(Records from a dataset)
________________________________________
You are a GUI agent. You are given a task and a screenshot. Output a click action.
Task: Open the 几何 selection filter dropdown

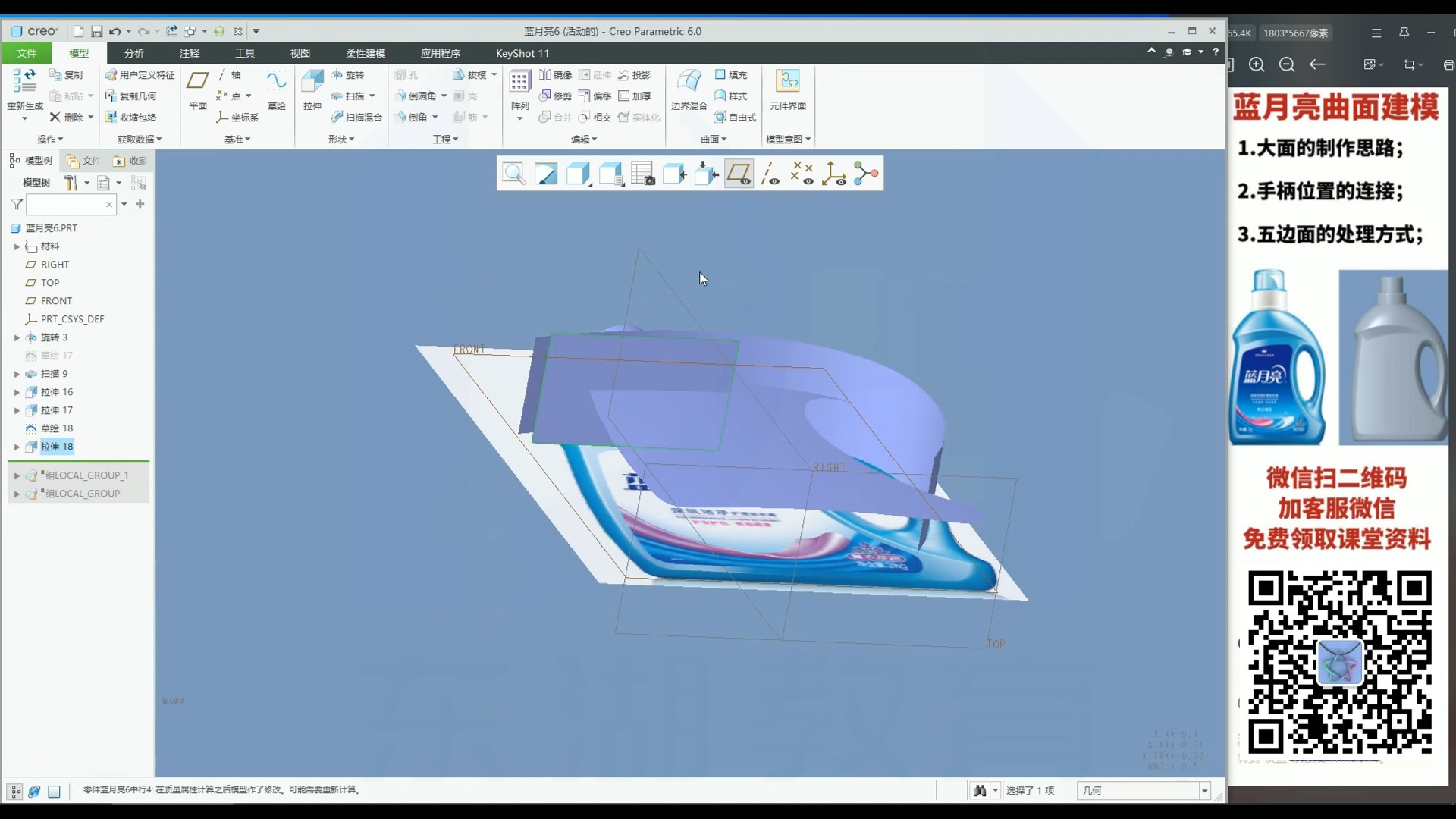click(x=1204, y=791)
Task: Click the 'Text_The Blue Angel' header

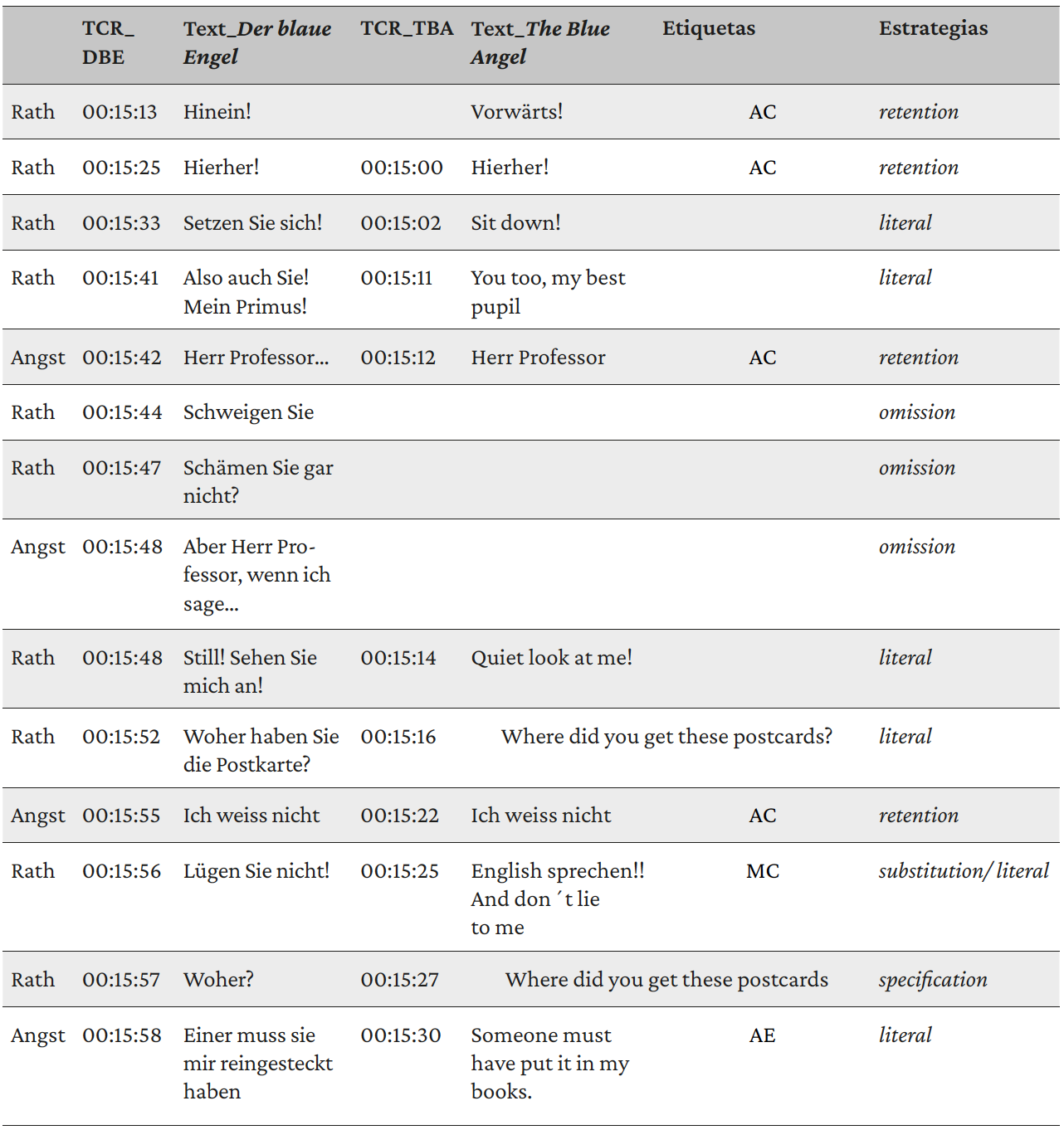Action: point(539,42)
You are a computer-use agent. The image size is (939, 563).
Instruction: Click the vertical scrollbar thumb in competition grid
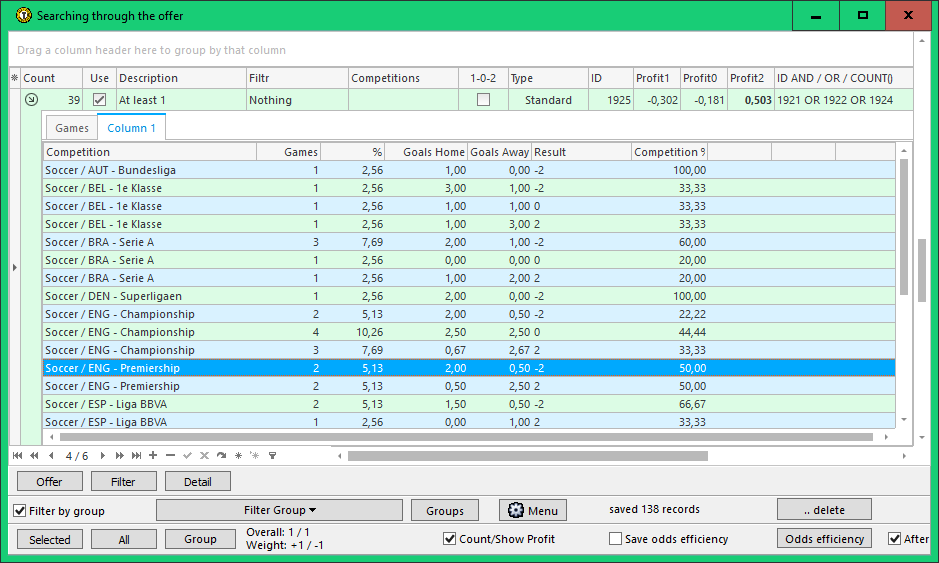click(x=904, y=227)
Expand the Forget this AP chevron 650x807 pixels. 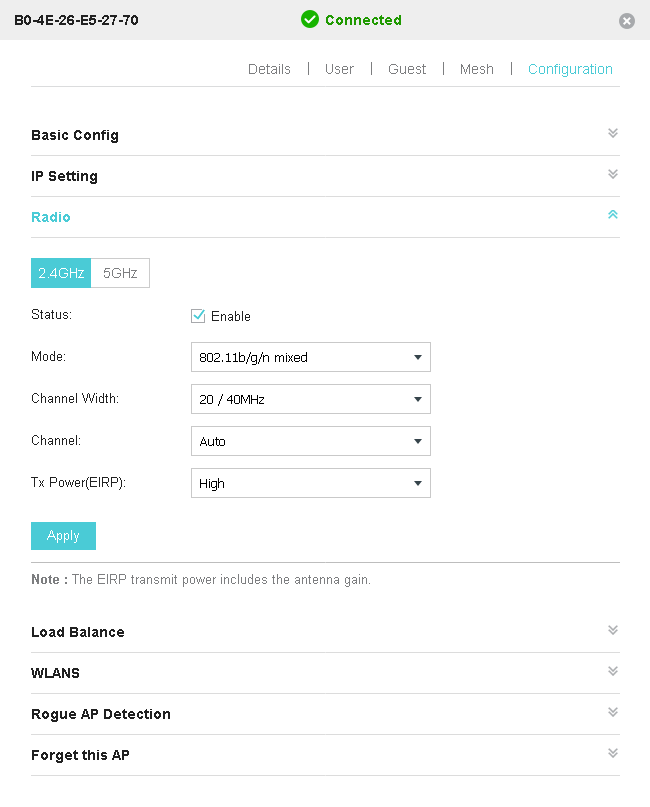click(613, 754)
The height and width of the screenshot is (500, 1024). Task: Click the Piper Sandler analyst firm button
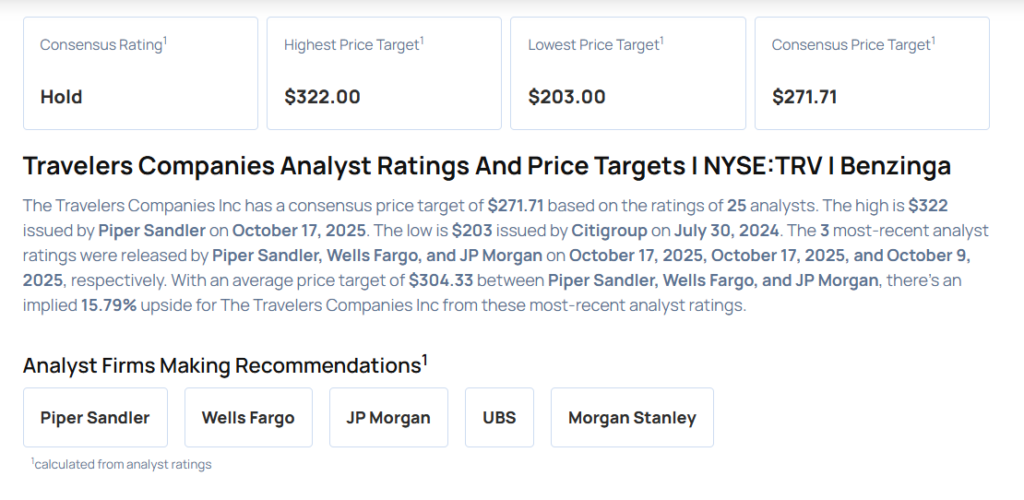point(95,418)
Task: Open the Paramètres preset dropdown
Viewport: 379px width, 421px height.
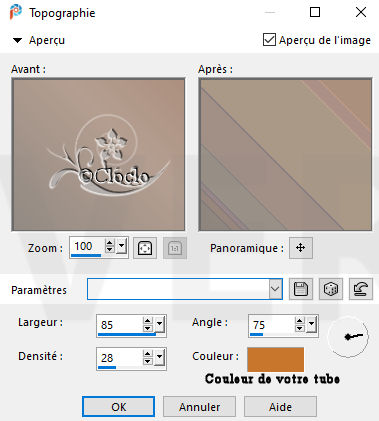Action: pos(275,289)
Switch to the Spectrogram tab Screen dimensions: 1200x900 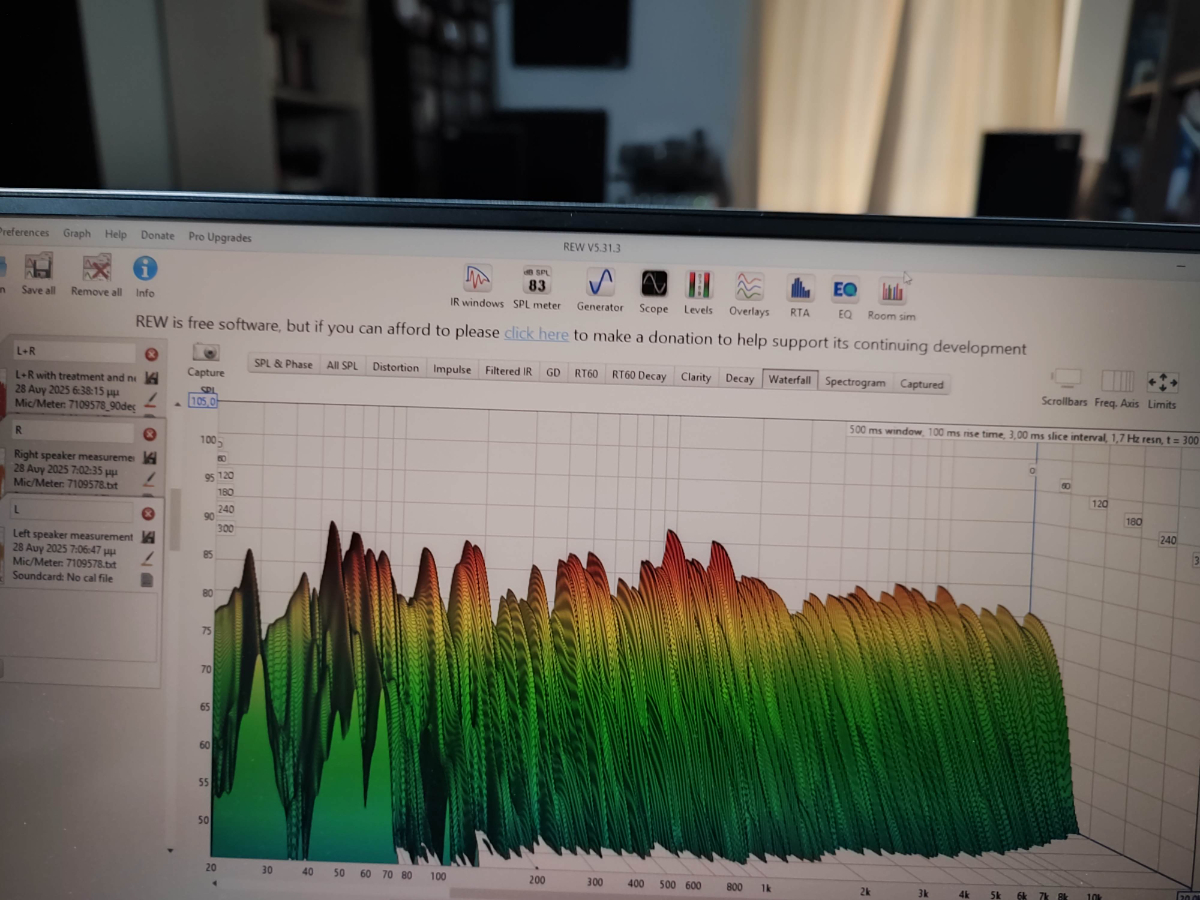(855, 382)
________________________________________
Starting at the beginning of the rows above and ending at the line that contains "click(x=904, y=227)", arrange every non-blank line as a Markdown table with the columns No. and Line. Leave the pictures out of the answer.

| No. | Line |
|---|---|
| 1 | You are a GUI agent. You are given a task and a screenshot. Output a click action. |
| 2 | Task: Open the 几何 selection filter dropdown |
| 3 | click(x=1204, y=791) |
| 4 | Task: Click the 'Text_The Blue Angel' header |
| 5 | Action: point(539,42) |
| 6 | You are a computer-use agent. The image size is (939, 563). |
| 7 | Instruction: Click the vertical scrollbar thumb in competition grid |
| 8 | click(x=904, y=227) |